Debt consolidation is a debt refinancing strategy that entails obtaining a new loan with a favorable term structure such as lower interest to pay off many other loans.

Deeper Definition

Debt refers to money owed by a party (the debtor) to another party (the creditor). Often, the creditor charges a reoccurring fee (interest) that the debtor is required to pay in addition to the principal amount.

Debt consolidation refers to a situation where a debtor who is overwhelmed by multiple debts, possibly with high-interest rates, takes another new loan that offers a lower interest rate to clear the other debts. 

Essentially, debt consolidation merges multiple debts into a single debt. The debtor takes a new loan that is big enough to cover the multiple debts owed. That allows debtors to pay off multiple debts at once, thereby giving them room to focus on clearing a single debt.

Debt consolidation is used to finance unsecured loans – loans that are not linked to an asset. These include student loan debt, the amount owed on the credit card, and personal loans.

There are benefits to adopting this as a strategy to offset debts. These benefits include:

  • It is easier to track one due date than three or more. Since missing a due date may come with a penalty such as additional interest, focusing on one is better.
  • Lower interest saves the debtor money that they can channel to other things.
  • Debtors have a faster chance of paying off the new loan due to savings from the lower interest rate.

It should be noted that debt consolidation may not be the best approach for everyone due to habits and motivations. For instance, an impulsive shopper is likely to still incur more debts, even with debt consolidation in place. Ideally, you should consider this only if you have a steady income which exceeds your monthly expenses.
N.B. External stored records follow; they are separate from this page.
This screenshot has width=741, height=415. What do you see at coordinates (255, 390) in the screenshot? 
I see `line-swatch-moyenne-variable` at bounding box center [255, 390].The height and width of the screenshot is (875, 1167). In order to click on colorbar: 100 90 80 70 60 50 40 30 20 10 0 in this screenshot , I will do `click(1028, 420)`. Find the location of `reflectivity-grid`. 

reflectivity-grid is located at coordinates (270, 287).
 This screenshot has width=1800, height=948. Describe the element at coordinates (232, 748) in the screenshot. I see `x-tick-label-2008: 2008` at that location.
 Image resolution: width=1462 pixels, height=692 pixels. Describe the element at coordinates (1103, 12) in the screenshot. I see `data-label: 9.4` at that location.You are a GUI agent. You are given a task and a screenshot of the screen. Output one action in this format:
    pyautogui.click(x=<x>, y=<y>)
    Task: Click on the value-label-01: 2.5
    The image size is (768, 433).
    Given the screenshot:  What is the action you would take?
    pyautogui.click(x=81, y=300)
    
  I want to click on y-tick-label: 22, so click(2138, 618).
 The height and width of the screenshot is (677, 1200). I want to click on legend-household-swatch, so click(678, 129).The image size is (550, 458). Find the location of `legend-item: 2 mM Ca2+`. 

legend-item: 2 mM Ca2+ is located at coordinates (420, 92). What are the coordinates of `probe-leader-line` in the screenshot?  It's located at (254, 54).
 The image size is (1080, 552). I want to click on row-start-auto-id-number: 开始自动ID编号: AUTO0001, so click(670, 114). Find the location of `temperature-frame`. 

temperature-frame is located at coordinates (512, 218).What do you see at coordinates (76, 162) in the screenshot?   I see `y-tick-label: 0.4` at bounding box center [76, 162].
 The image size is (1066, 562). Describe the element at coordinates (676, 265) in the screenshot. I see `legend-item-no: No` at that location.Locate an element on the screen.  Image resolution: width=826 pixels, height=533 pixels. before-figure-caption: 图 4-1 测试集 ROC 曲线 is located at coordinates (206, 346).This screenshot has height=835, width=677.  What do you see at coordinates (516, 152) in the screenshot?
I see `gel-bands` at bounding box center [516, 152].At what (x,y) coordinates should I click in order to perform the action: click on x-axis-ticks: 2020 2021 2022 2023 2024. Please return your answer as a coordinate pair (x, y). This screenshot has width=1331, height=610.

Debt Consolidation Example 

Mary has three credit cards and owes different loans with different interest rates. 

  • Credit card 1: $1200 at 25% APR
  • Credit card 2: $3000 at 15% APR
  • Credit card 3: $2500 at 17% APR

Instead of struggling to pay off each loan individually and accumulating more fees in interest over time, Mary can take a new loan of $6700 at 7% APR to pay off all the loans at once.